The recent U.S. fine in connection with the FIFA scandal will lead Julius Baer to three tortuous years as an additionally empowered Finma monitor shadows the bank’s every step.
The U.S. attorney’s office for the Eastern District of New York did not mince its words when it fined Bank Julius Baer at the end of May.
Even for an office where hyperbole is not uncommon, the language was blunt, even brusque, saying Julius Baer had facilitated bribes while compliance turned a «blind eye to glaring red flags of money laundering».
This means that the next three years are going to hurt even though the U.S. agreed, as part of the DPA, to use the independent compliance monitor installed by Finma and not appoint its own.
Blame the System
Julius Baer does claim it has addressed many of the Finma breaches under its Atlas program, which ended in 2019, although much of that work looks like they were just tackling basics.

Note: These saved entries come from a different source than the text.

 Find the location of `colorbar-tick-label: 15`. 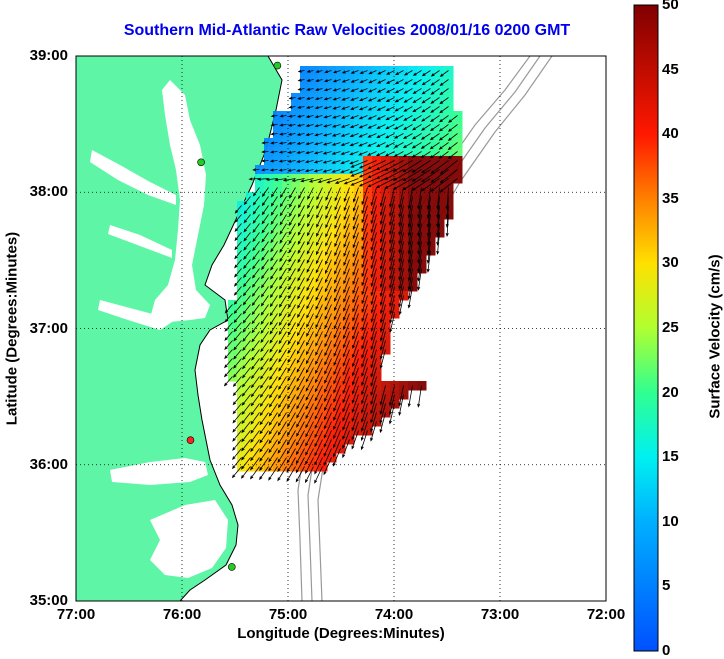

colorbar-tick-label: 15 is located at coordinates (670, 457).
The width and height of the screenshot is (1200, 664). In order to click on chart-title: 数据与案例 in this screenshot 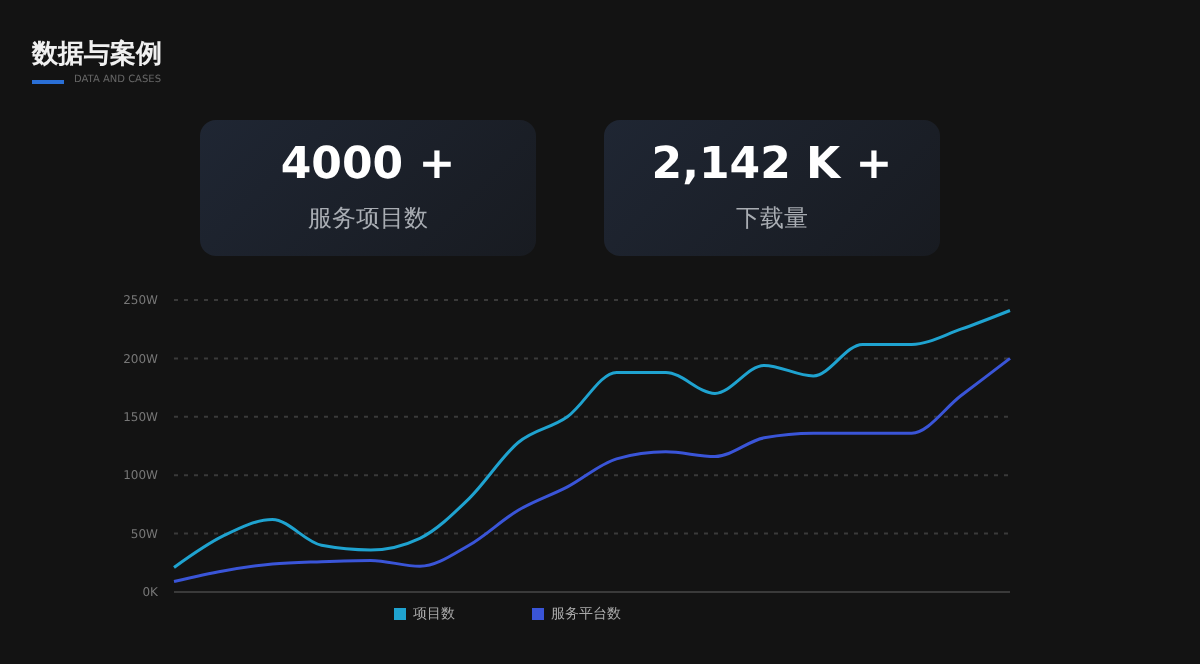, I will do `click(97, 54)`.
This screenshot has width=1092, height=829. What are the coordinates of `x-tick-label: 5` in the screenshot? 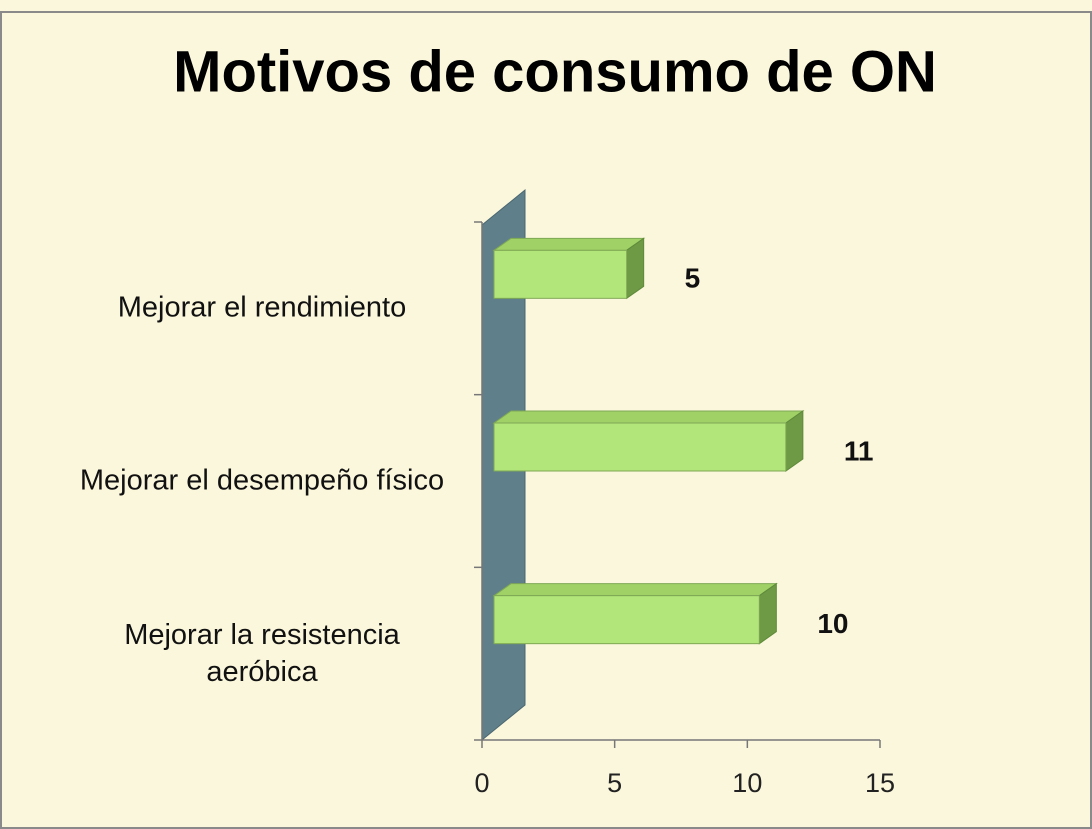 It's located at (614, 783).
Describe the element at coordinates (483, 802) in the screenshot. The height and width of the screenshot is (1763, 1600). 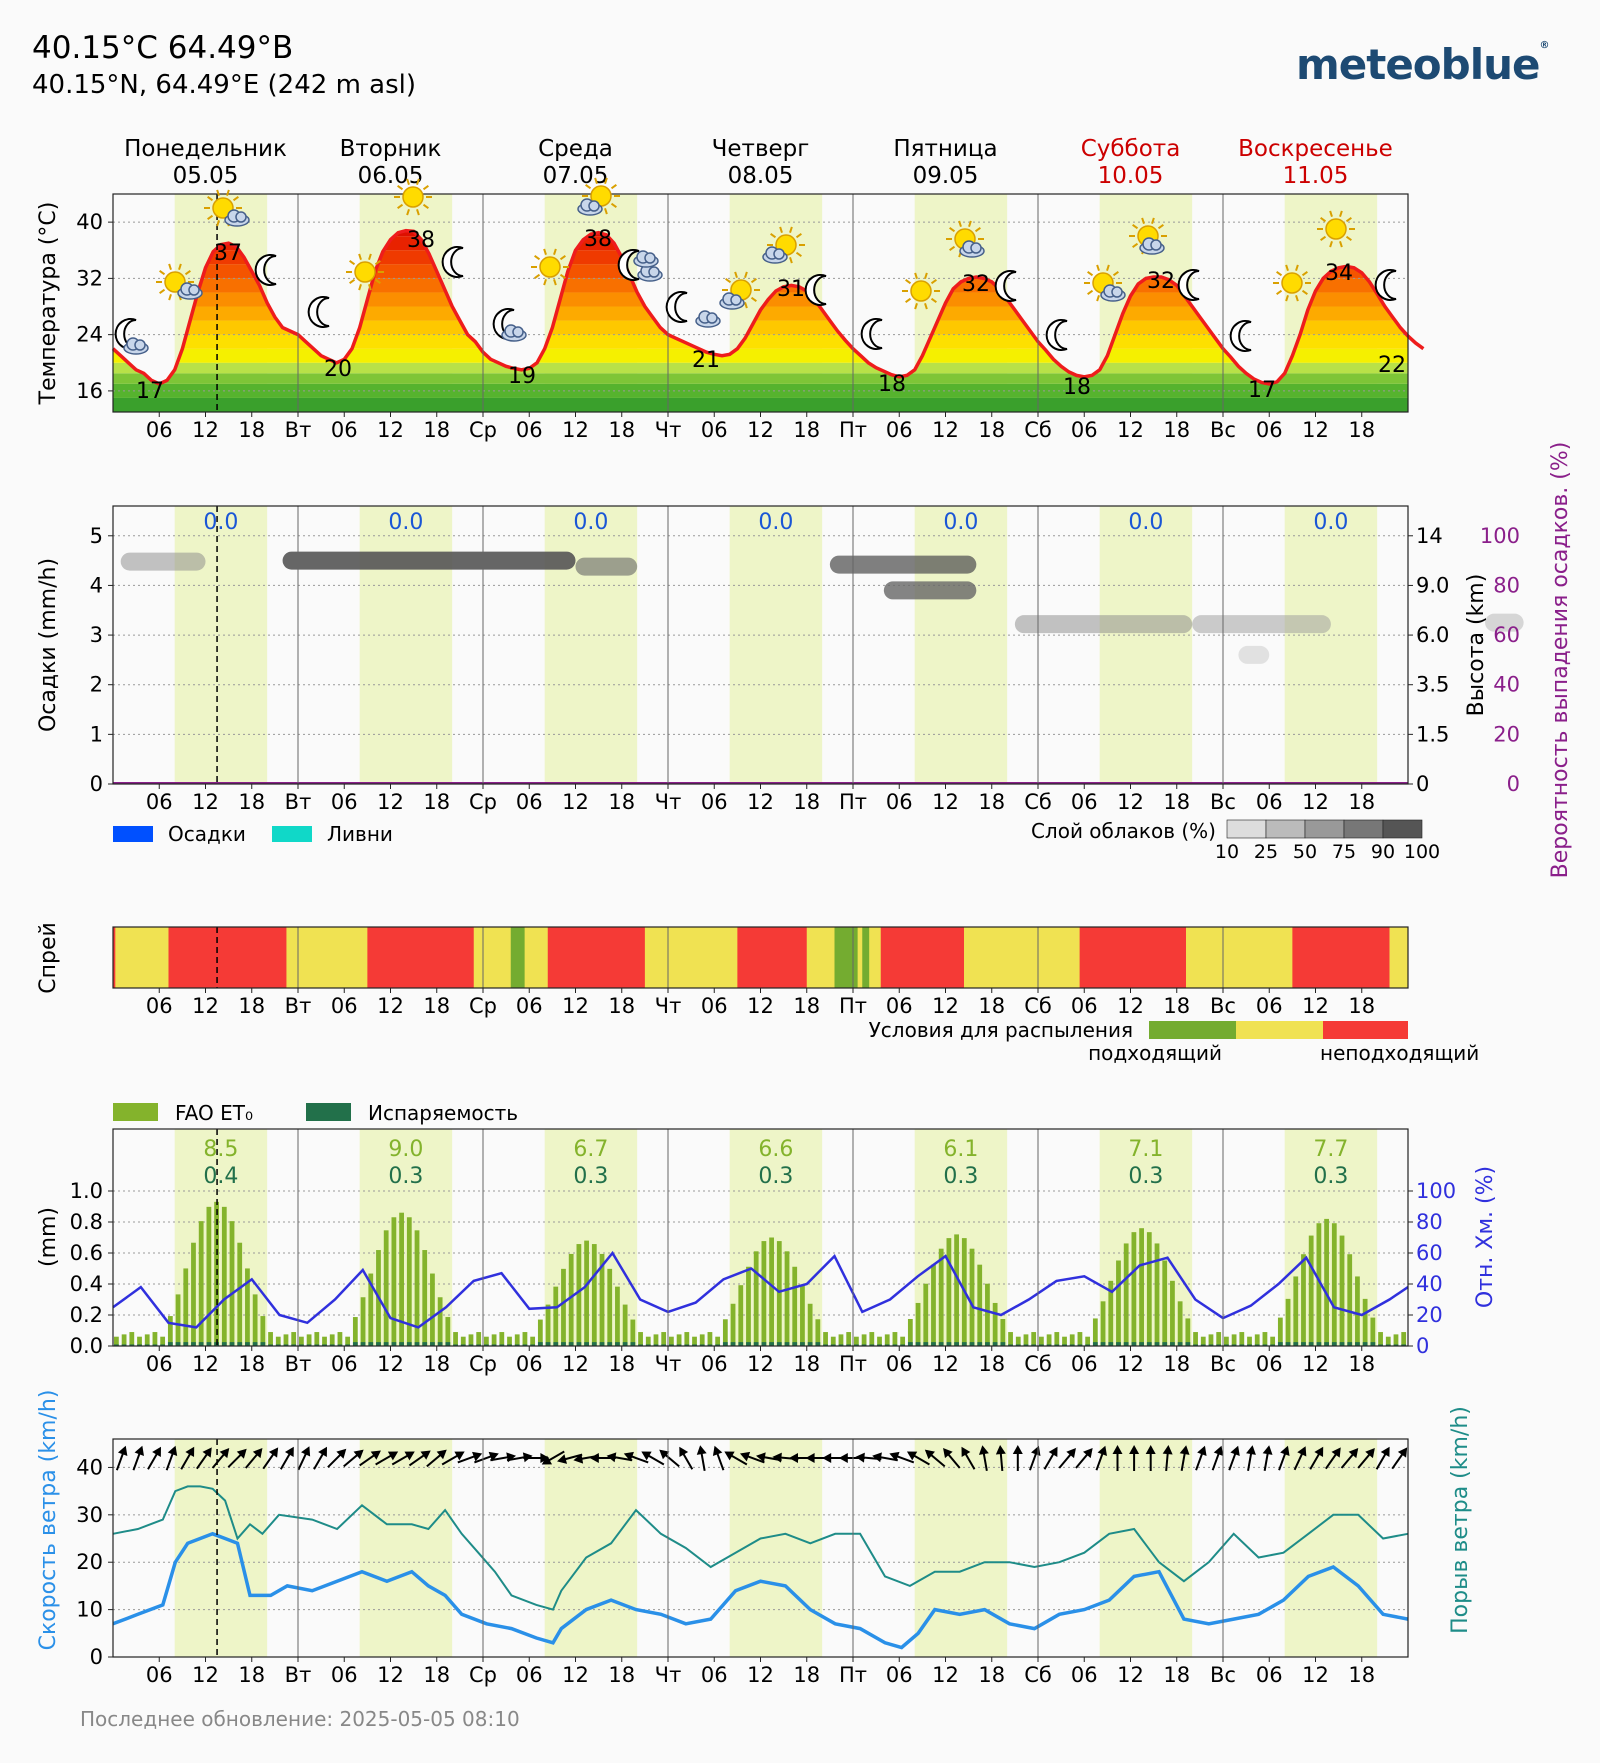
I see `x-tick-label: Ср` at that location.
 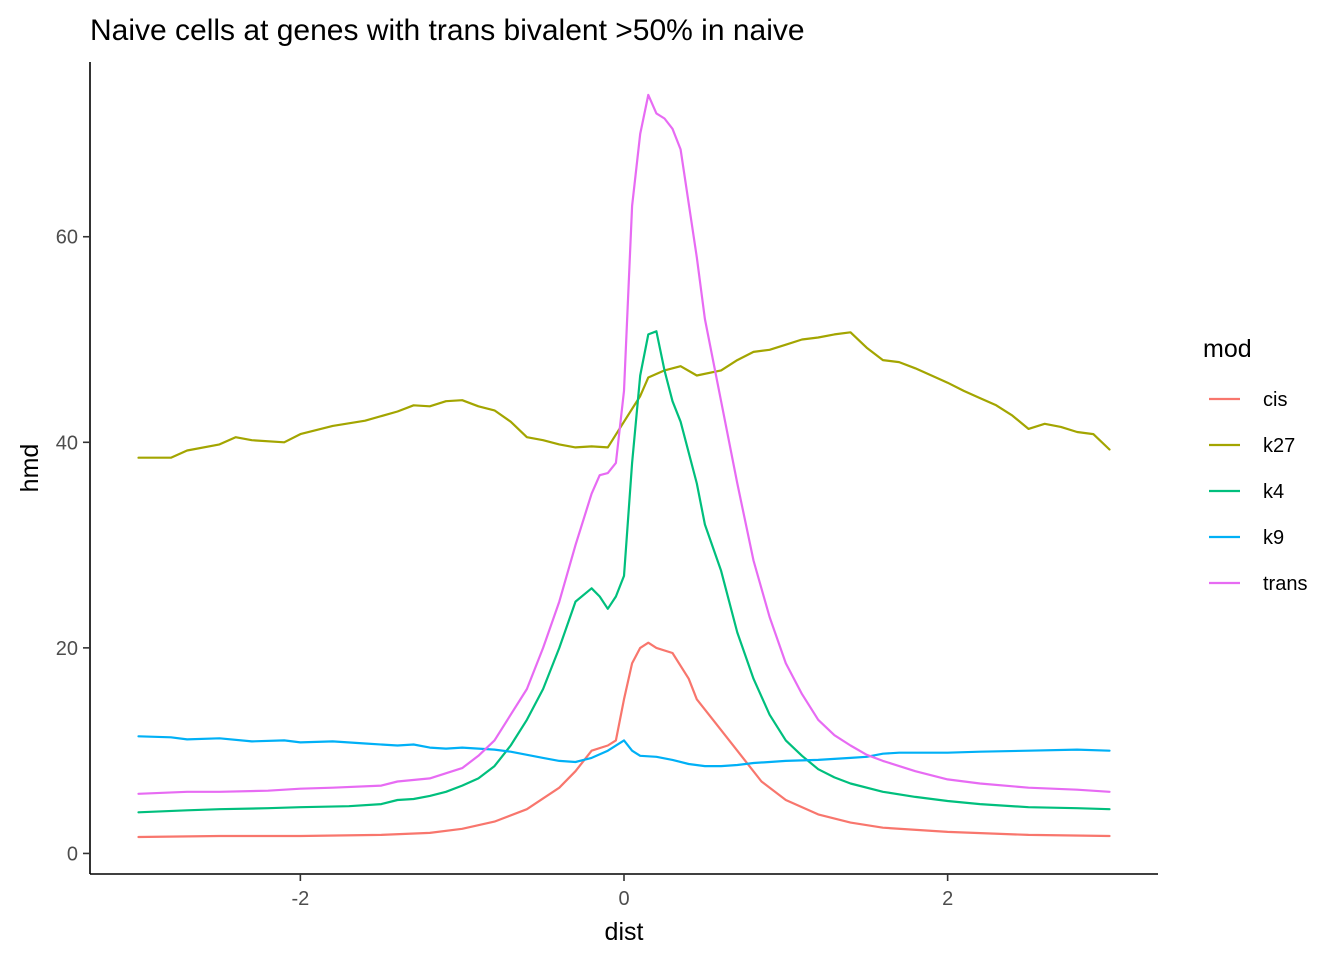 What do you see at coordinates (948, 899) in the screenshot?
I see `x-tick-label: 2` at bounding box center [948, 899].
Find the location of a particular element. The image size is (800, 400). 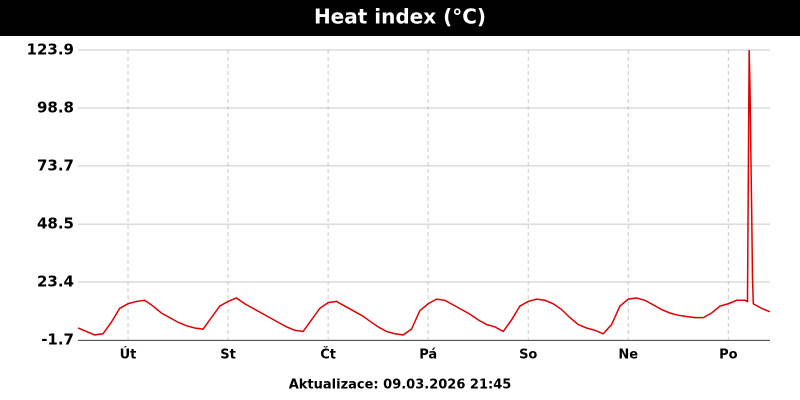

x-tick-label: So is located at coordinates (528, 356).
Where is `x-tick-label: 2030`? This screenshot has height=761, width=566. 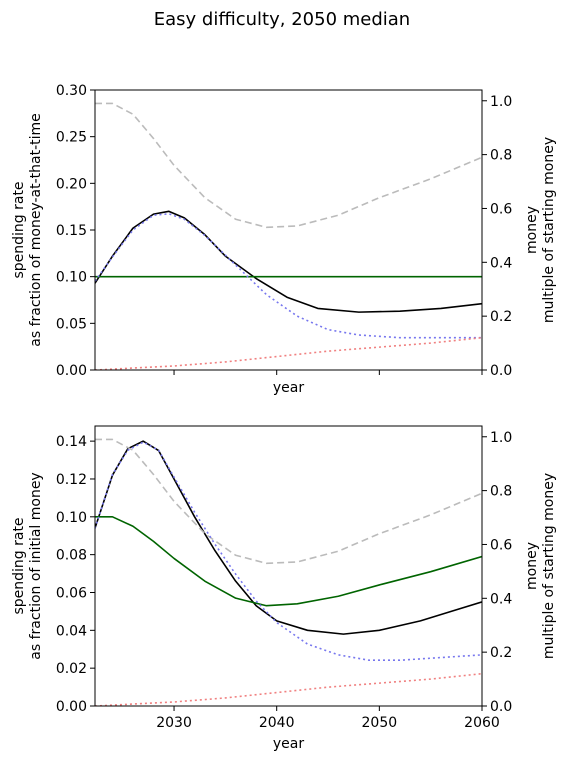 x-tick-label: 2030 is located at coordinates (174, 723).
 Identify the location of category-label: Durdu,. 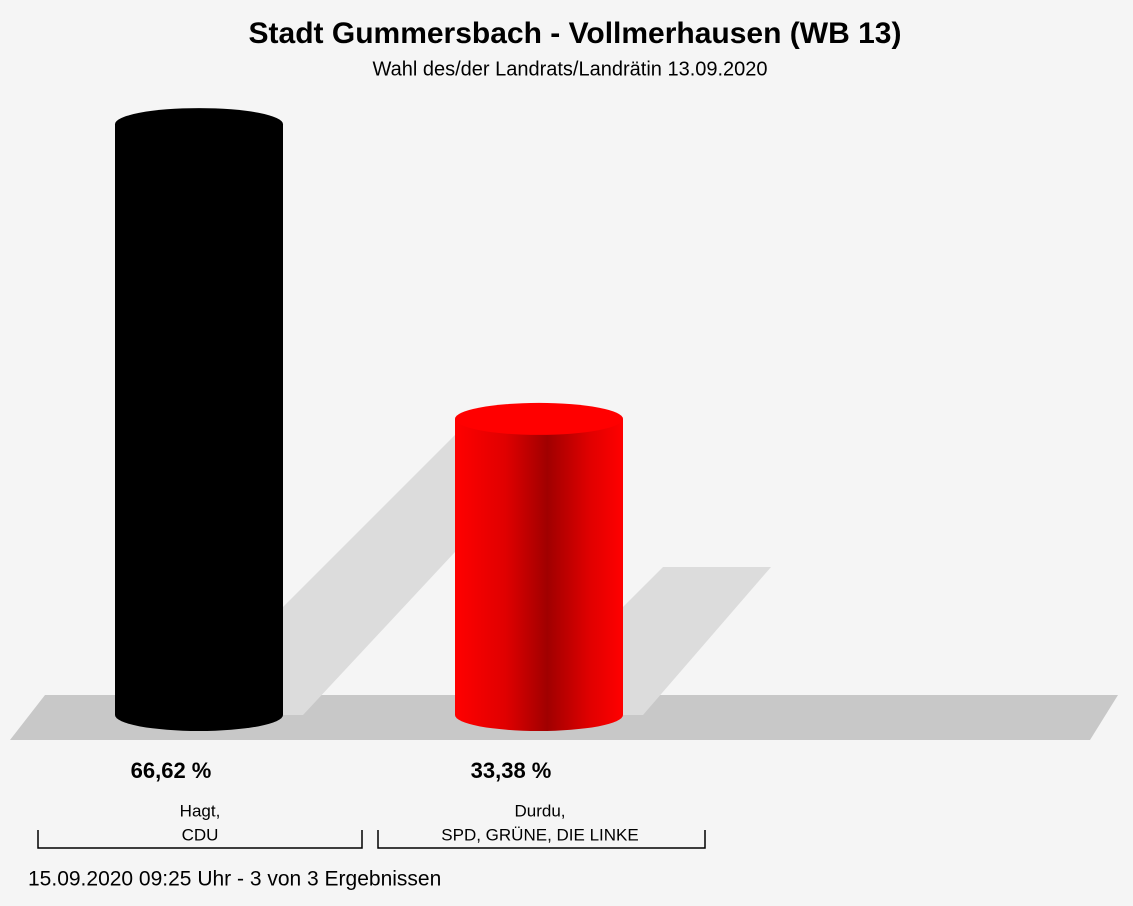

When they say they improved documentation standards, what that usually means is that they now have records of plausible sources of wealth for clients in places or computers you can actually find.
And when the DPA states the «Project Phoenix» large-scale AML transaction monitoring system has been launched but that some of the program enhancements are «incomplete and untested», it means they are likely having problems fine-tuning alerts and stopping false positives, all of which prevents real cases from getting escalated.
Flagged Down
Although all that work is likely to continue, you can make the argument that the systems themselves were not at fault.
The DPA states multiple times that internal staff should have been aware of red flags and transaction alerts, going so far as to say that Julius Baer supervisors and compliance did not meaningfully review due diligence from relationship managers central to the scheme and that they «would have known there were multiple, significant red flags» when they affirmatively approved contracts, shell company services and third-party payments.
Updating systems is not going to change anything except to provide more alerts and escalations to ignore while everyone continues on their way to affirmatively approve what they haven’t even reviewed.
Cowed Compliance
This all does give the monitor leeway, however, to tackle an internal culture where advisors could apparently cow compliance into what sounds like complete subjugation.
One of the tools they could do that with is Finma’s requirement to establish a board committee for conduct and compliance issues – or a similar mechanism. That committee or method, likely already up and running, has its work cut out for it.
No Dissent
If it is a committee, it is highly likely to have a quorum, or some variation of it, where members of the compliance, legal and financial crime teams, or similar functions, have full votes - along with relationship managers and management. If they adopt that model, it is likely that all decisions over the next three years would require full approval from the committee without any dissenting votes.
A monitor team worth its salt is going to make sure that the submissions and minutes are closely scrutinized, full, complete and appear truthful, given the DPA wrote Julius Baer had made misleading representations and did not come forward with all evidence pertaining to senior management.
They are also going to need to see a track record of significant push-back and limited patience by management towards front-line staff. Importantly, they will want to see clients go beyond those they had exited by the end of 2020, with the involved relationship managers executing the decisions fully and promptly.
Dubious Rationalizations
Over the next three years, both the monitor, Finma and the U.S. are going to demand that relationship managers view clients and transactions beyond the simplistic lens of additional business and/or past personal connections. They are going to want to see critical scrutiny of escalated alerts, large transactions, and dubious client rationalizations.
This is going to be gut-wrenching. Many in Julius Baer are going to say three years down the line that paying the fine was the easiest part.